Some callers of sock_get_timestamp already hold the socket lock,
e.g., ax25_ioctl, so that is out.

There is some known non-determinism in this path. Callers of
sock_get_timestamp do not necessarily expect a valid sk_stamp
when they enable the timestamp, so that function can continue
to test sk_flags lockless.

net_enable_timestamp enables timestamping using a static_branch
and possibly a workqueue, so already does not complete synchronously
in the sock_enable_timestamp call.

The only requirement is that updates to sk_flags do not race. This
should be solvable with cmpxchg. The situation is slightly complicated
because sk_flags has two bits that may toggle timestamping.
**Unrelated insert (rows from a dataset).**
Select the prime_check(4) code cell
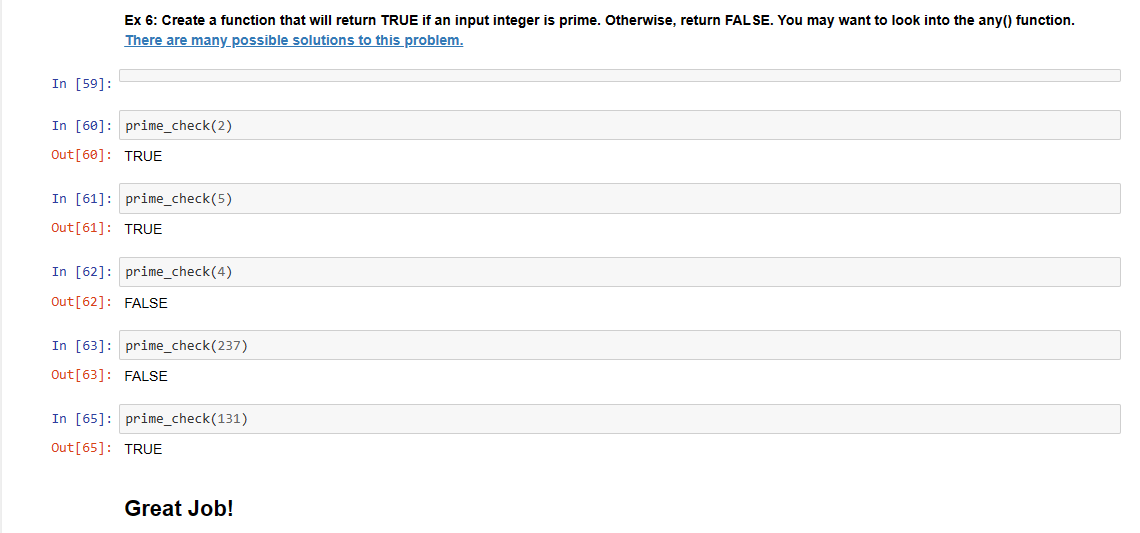pos(619,272)
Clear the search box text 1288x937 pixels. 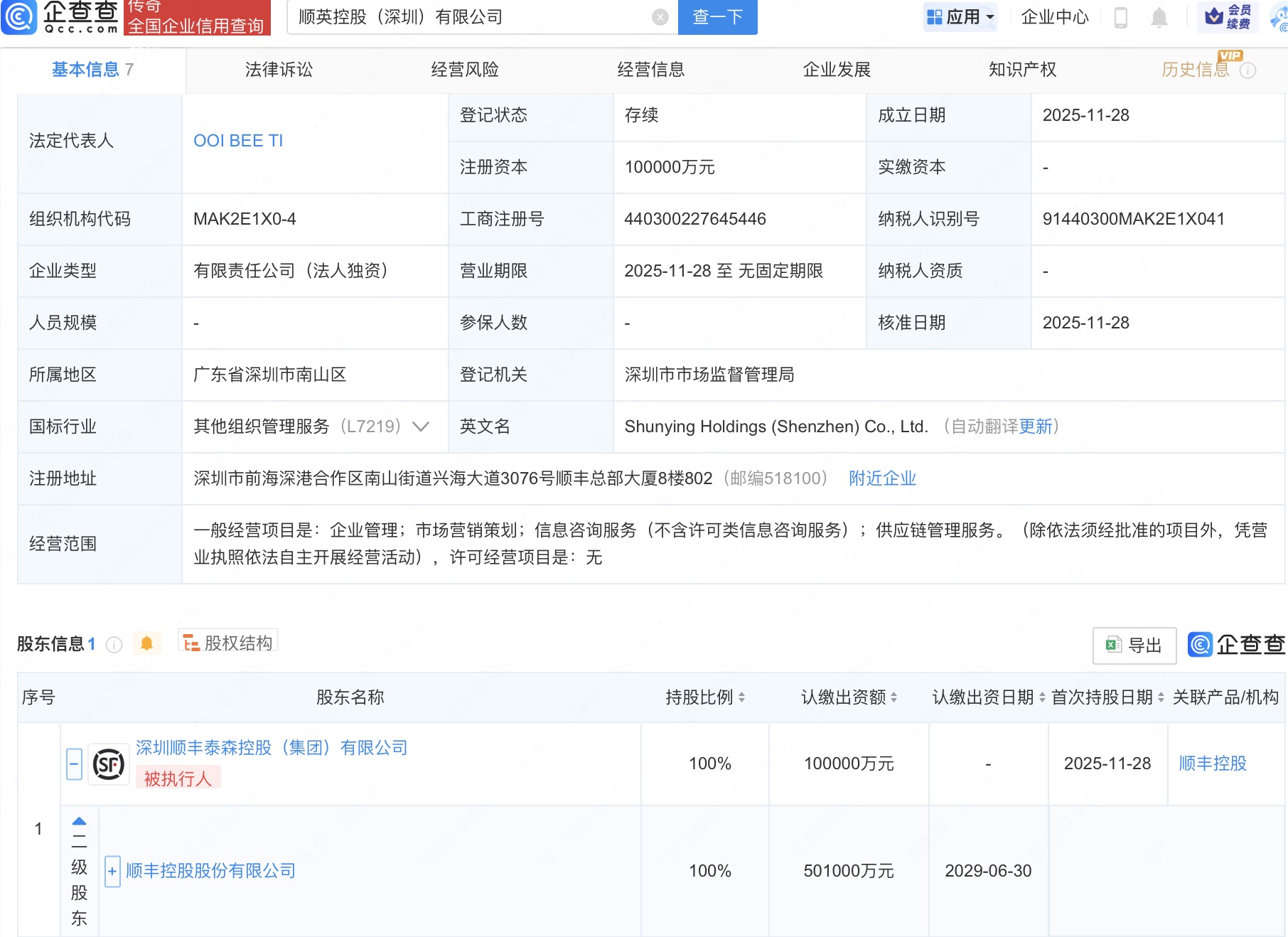(x=660, y=17)
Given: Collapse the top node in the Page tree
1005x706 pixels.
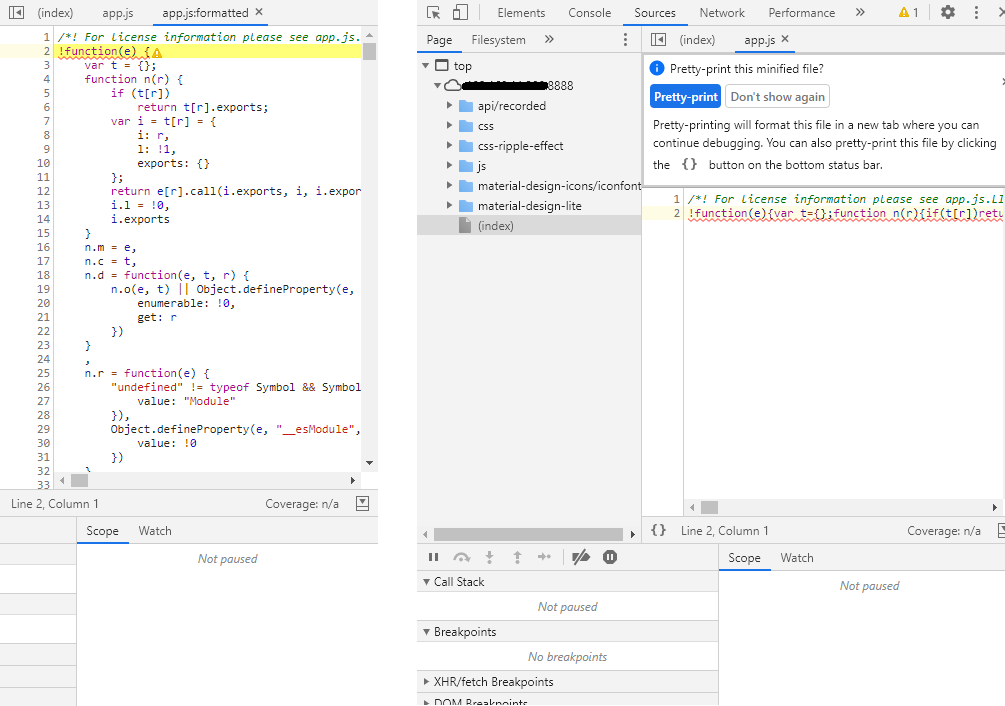Looking at the screenshot, I should tap(426, 65).
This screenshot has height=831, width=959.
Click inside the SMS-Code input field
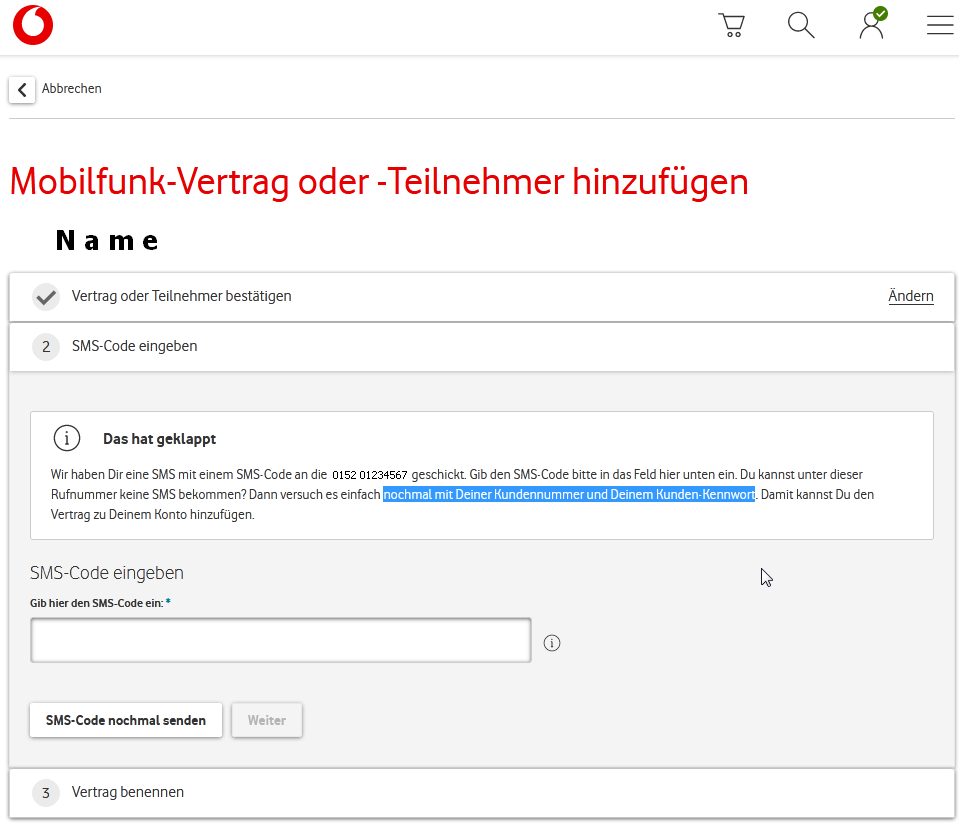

Only the
first bit set must trigger a call to net_enable_timestamp and only the
last bit cleared must call net_disable_timestamp.

Something like

-static bool sock_needs_netstamp(const struct sock *sk)
+static bool sock_needs_netstamp(const struct sock *sk, unsigned long flags)
{
switch (sk->sk_family) {
case AF_UNSPEC:
case AF_UNIX:
return false;
default:
- return true;
+ return (flags & SK_FLAGS_TIMESTAMP);
}
}

-static void sock_disable_timestamp(struct sock *sk, unsigned long flags)
+static void sock_disable_timestamp(struct sock *sk, unsigned long flag)
{
- if (sk->sk_flags & flags) {
- sk->sk_flags &= ~flags;
- if (sock_needs_netstamp(sk) &&
- !(sk->sk_flags & SK_FLAGS_TIMESTAMP))
- net_disable_timestamp();
- }
+ unsigned long prev;
+
+ do {
+ prev = READ_ONCE(sk->sk_flags);
+
+ if (!(prev & flag))
+ return;
+
+ if (cmpxchg(&sk->sk_flags, prev, prev & ~flag) == prev)
+ break;
+ } while (1);
+
+ /* disable only if this operation removed the last tstamp flag */
+ if (!sock_needs_netstamp(sk, prev & ~flag))
+ net_disable_timestamp();
}

and analogous for enable.